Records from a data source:
+--

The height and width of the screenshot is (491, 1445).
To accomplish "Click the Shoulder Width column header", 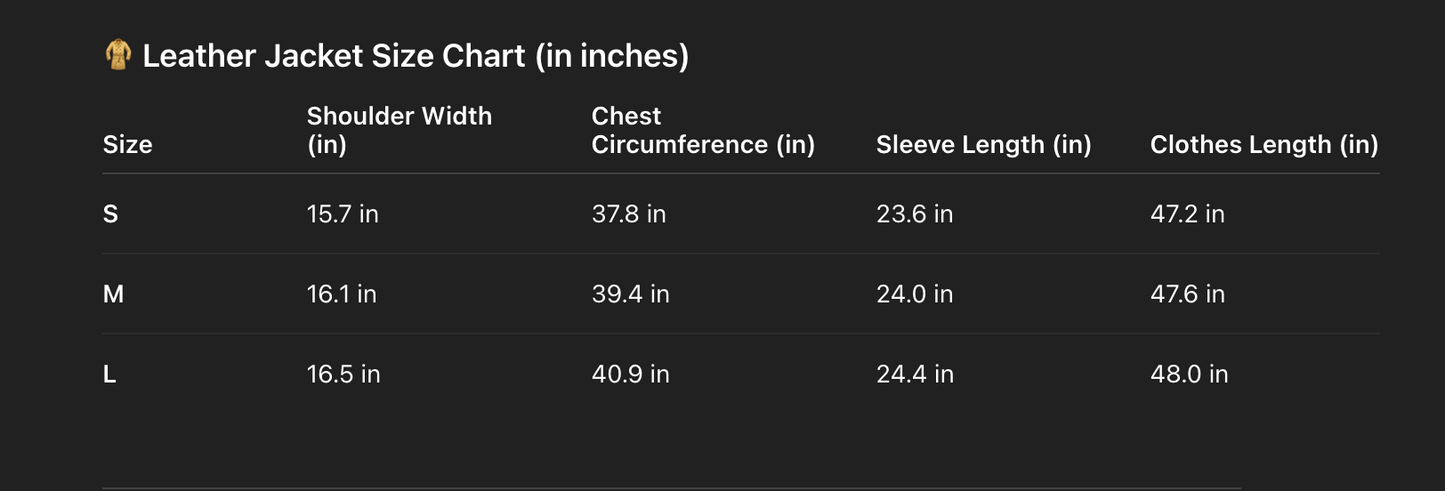I will click(x=399, y=130).
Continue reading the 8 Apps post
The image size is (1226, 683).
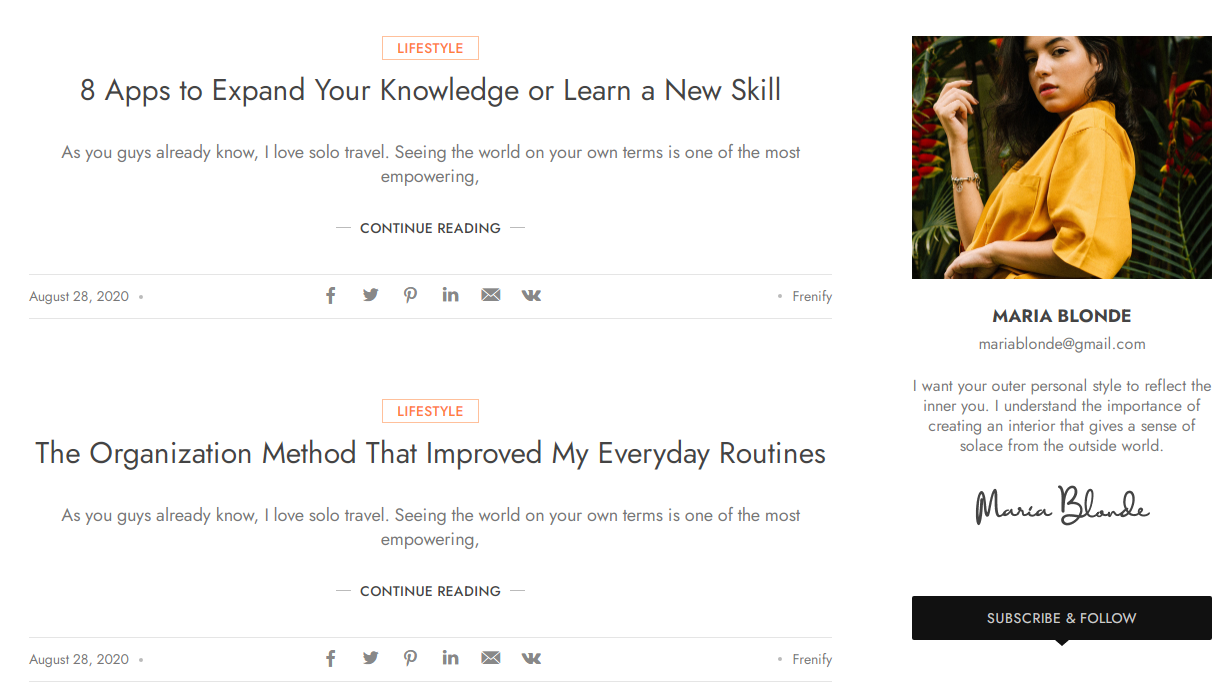point(430,228)
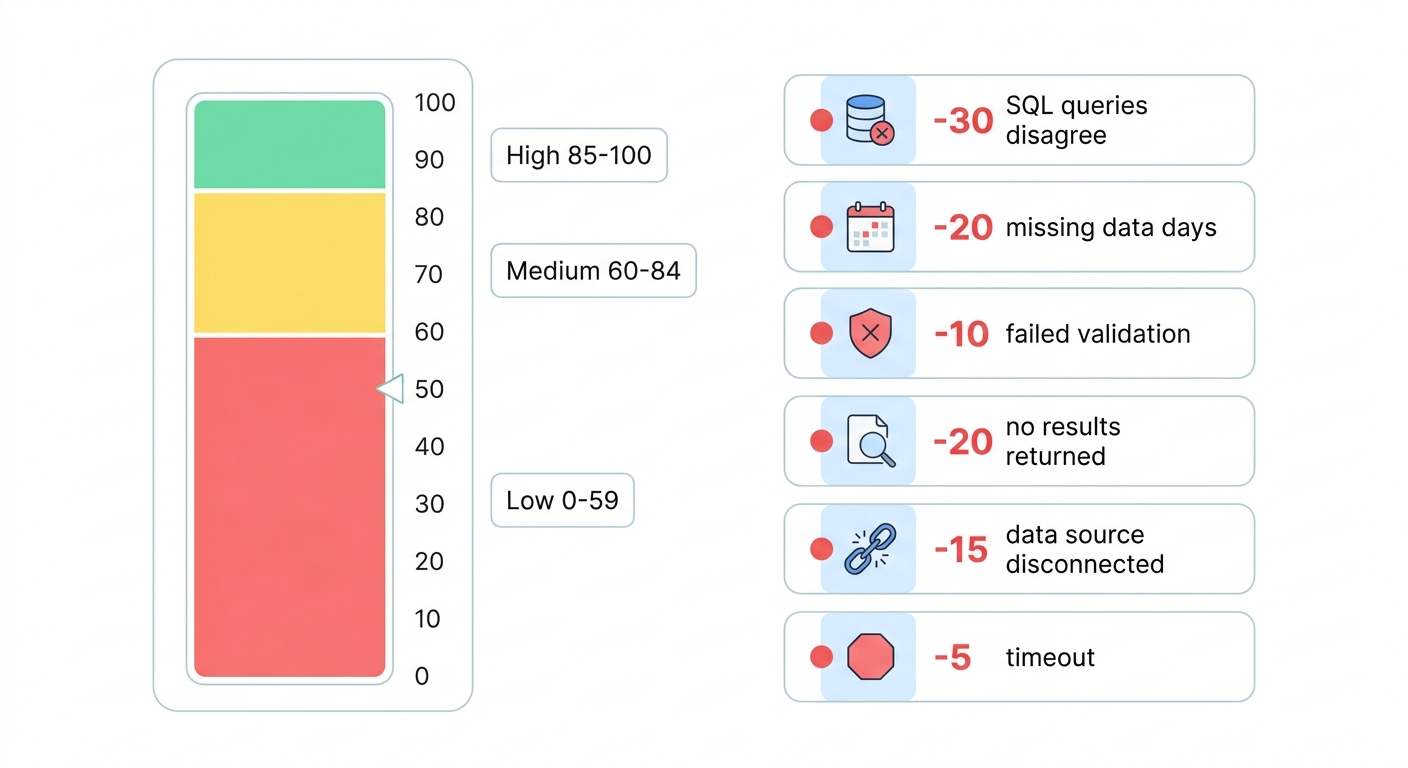Select the High 85-100 label

click(578, 155)

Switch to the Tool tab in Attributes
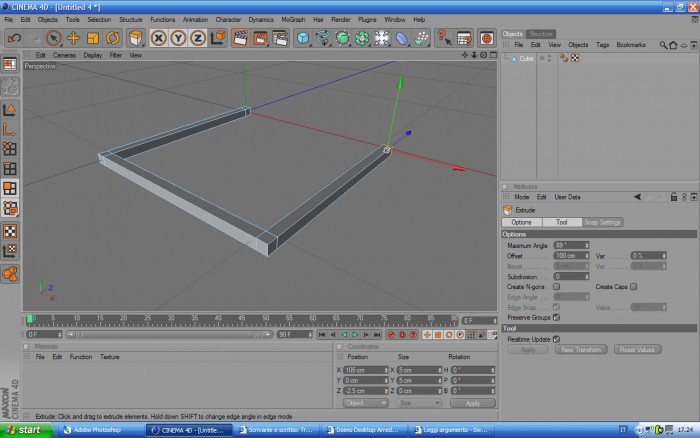point(562,222)
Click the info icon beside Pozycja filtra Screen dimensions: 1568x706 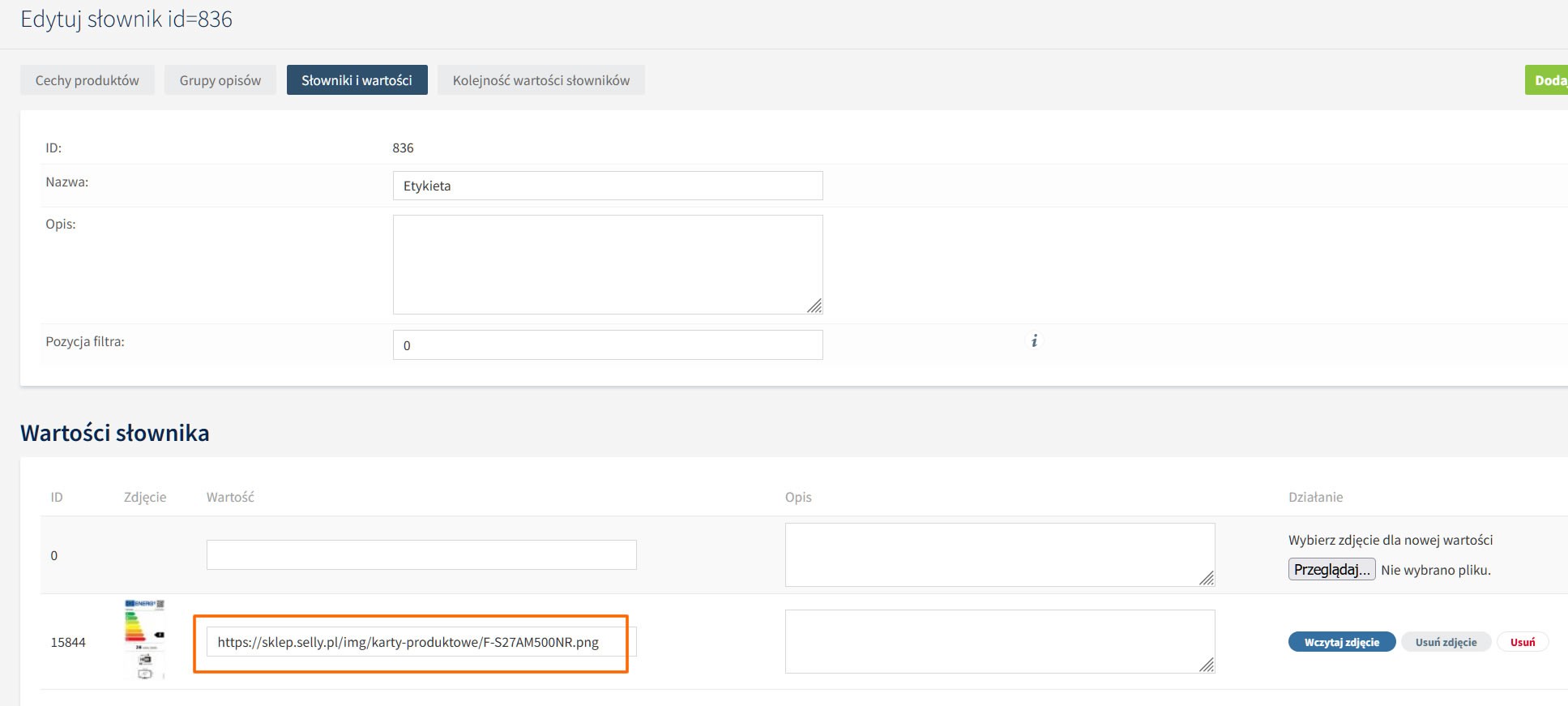pyautogui.click(x=1034, y=341)
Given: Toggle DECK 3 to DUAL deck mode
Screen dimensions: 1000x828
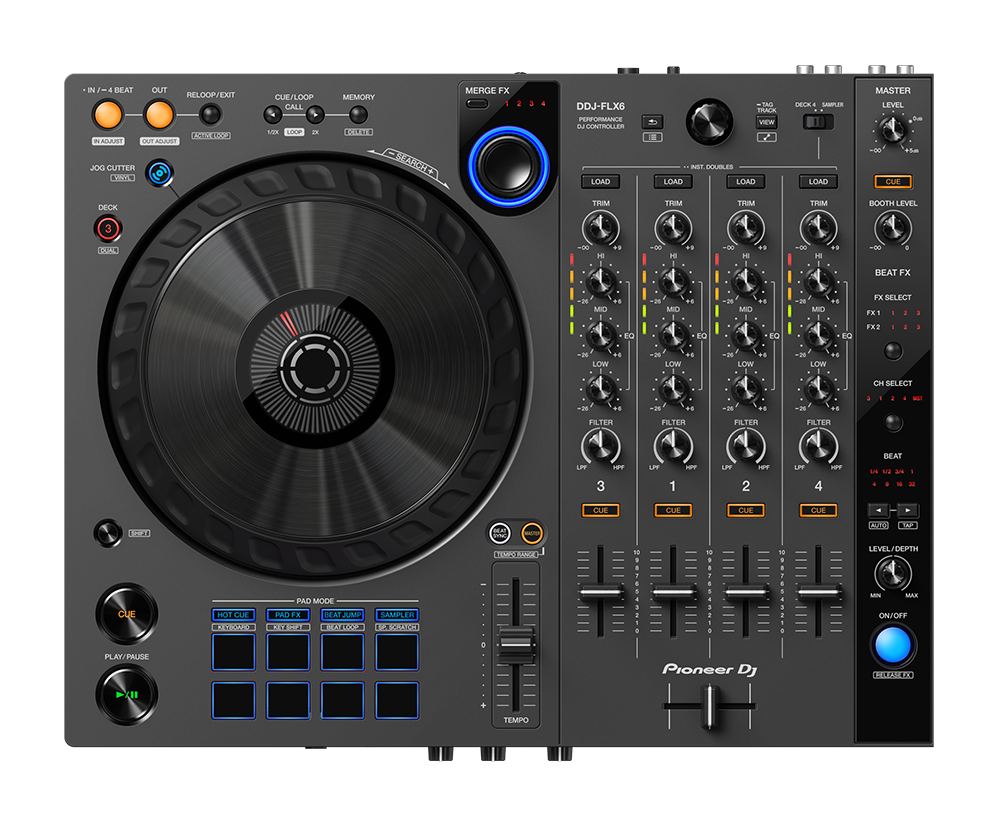Looking at the screenshot, I should [x=107, y=230].
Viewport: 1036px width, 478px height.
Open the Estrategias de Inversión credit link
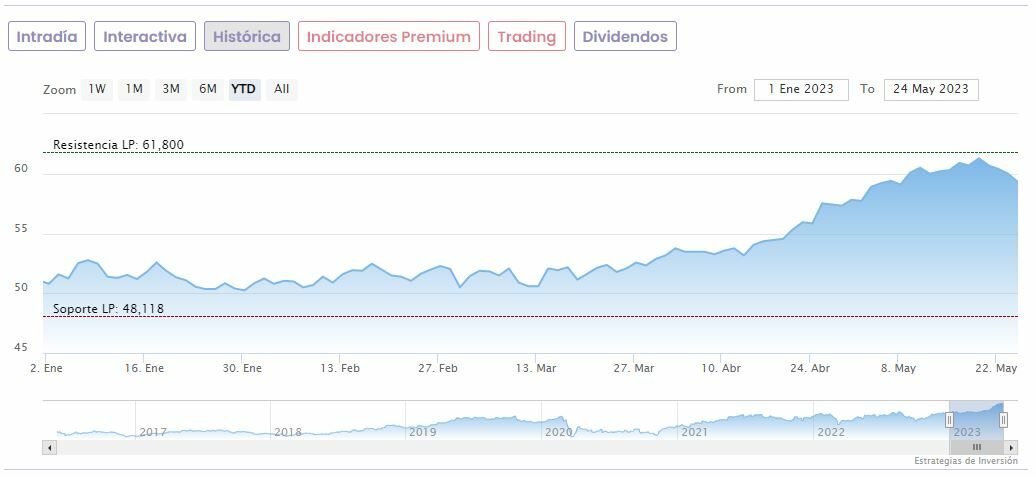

+--

Would you write out exactly the lines of the data from the one holding "Screen dimensions: 1000x828" to the final line, both included, with pictures left out?

Screen dimensions: 1000x828
Looking at the screenshot, I should [x=107, y=230].
Viewport: 1036px width, 478px height.
Open the Estrategias de Inversión credit link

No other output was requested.